Böylesi bir haber halde etme yol ve yöntemiyle karşı karşıya kalan gazetecinin, şiddetin ve sorunların gerçek nedenlerini anlamaya ve anlatmaya yönelik bir çabaya girmesi de mümkün görünmemektedir. Bu durum ise, neredeyse yazılı basında klasikleşmiş bir haber verme biçiminin gelenekselleştiği ya da ilkeleştiği görülmektedir. “Bütün bu doneler toplandıktan sonra sunuş biçimine geleceğim. Şimdi size, cinayet haberlerinde yıllarca oluşmuş bir üslup var. Nedir bu üslup? Genelde basındaki üslup bu. Cinayet haberleri mümkün olduğu kadar en kısa zaman en kolay nasıl yazılır prensibiyle düşünülmüş ve bu sistem bulunmuş. Olaya (habere) müdahale olanağı yok, o kalıp içerisinde sunmak zorundayım işin doğrusu (bu durum) bana kolay geliyor yani olayı anlatmak en kolayı. Bizim için önemli olan olaydır. Öncelikle olaydaki ilginçlik unsurlarına bakılır. Çünkü, artık bir çok cinayet haberi günümüzde gazeteye girmiyor. Örneğin, 71 tane ilden ortalama günde gazetenin İstanbul’daki mutfağına 20 cinayet haberi geliyor. Nedenleri, oluş biçimleri birbirinden farklı 20 ayrı cinayet haberi geliyor. Sonuçta, bu cinayetlerin belki biri çok ilginç olduğu için birinci sayaya yansıyacak. (Bu nedenle) bu haberin gazeteye girebilirlik özelliğini arttırabilen ne tür unsurlar olabilir? diye düşünülüyor. Burada neden konusu ön plana çıkıyor. Namusu için mi öldürüldü, iyi yemek pişiremedi onun için mi öldürüldü. Örneğin, orada yedi bıçak darbesi vardır, haber girsin diye otuz denilir. Bu tür ilginçlik unsurların bakılır. Artık olay yerinde edindiğim izlenimlerden, konuştuğum kişilerden az çok tahmin edebiliyorsunuz yani, olay nasıl olmuştur? Olay, yemek masasında meydana gelmiş, (kişi) bıçaklanmış, katil kaçmış. Şimdi ben bunu burada nasıl sunabilirim? İşte yemek yenildiği anda bilinmeyen bir nedenle çıkan bir çatışma sonucunda işte gözü dönmüş koca, cani koca, masanın üzerinde duran ekmek bıçağını eline alarak, karısının bütün yalvarmalarına rağmen öldürücü darbeleri üst üste bindirdi, filan. Bu sunuş biçimi, haberin okunabilirliğini arttırıyor” (Şevkat ile 1992’de yapılan röportaj).

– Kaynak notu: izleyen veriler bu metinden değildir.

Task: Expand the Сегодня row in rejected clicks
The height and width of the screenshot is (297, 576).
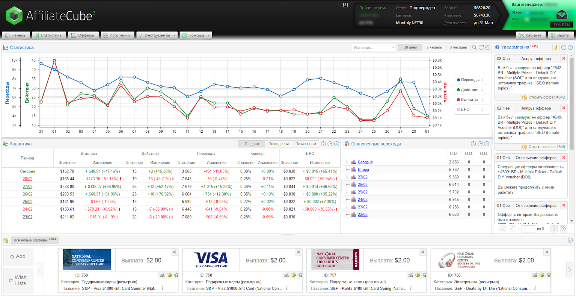Action: click(347, 162)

Bu durumda klasikleşmiş cinayet haberi kalıbı yazılmış oluyor; “İlk girişe olayın en ilginç boyutu ne ise o verilir, ondan sonra olayın geçtiği mekan verilir, daha sonra muhabir odanın içinde anlatmaya başlar. Yani, odadaki o gerilim okuyucuda da yaşatmak istiyoruz, sanki ona haberi televizyon ekranında gösteriyormuş gibi yani, mümkün olduğu kadar biz istiyoruz ki okuyucu olayın içinde kendini hissetsin, yani, orada yazan benim fakat yaşayan okuyucu olsun yani, mümkün olduğu kadar kendini bu olayın içine vermesini, bir namze tüylerinin diken diken olmasını istiyoruz” (Şevkat ile 1992’de yapılan röportaj).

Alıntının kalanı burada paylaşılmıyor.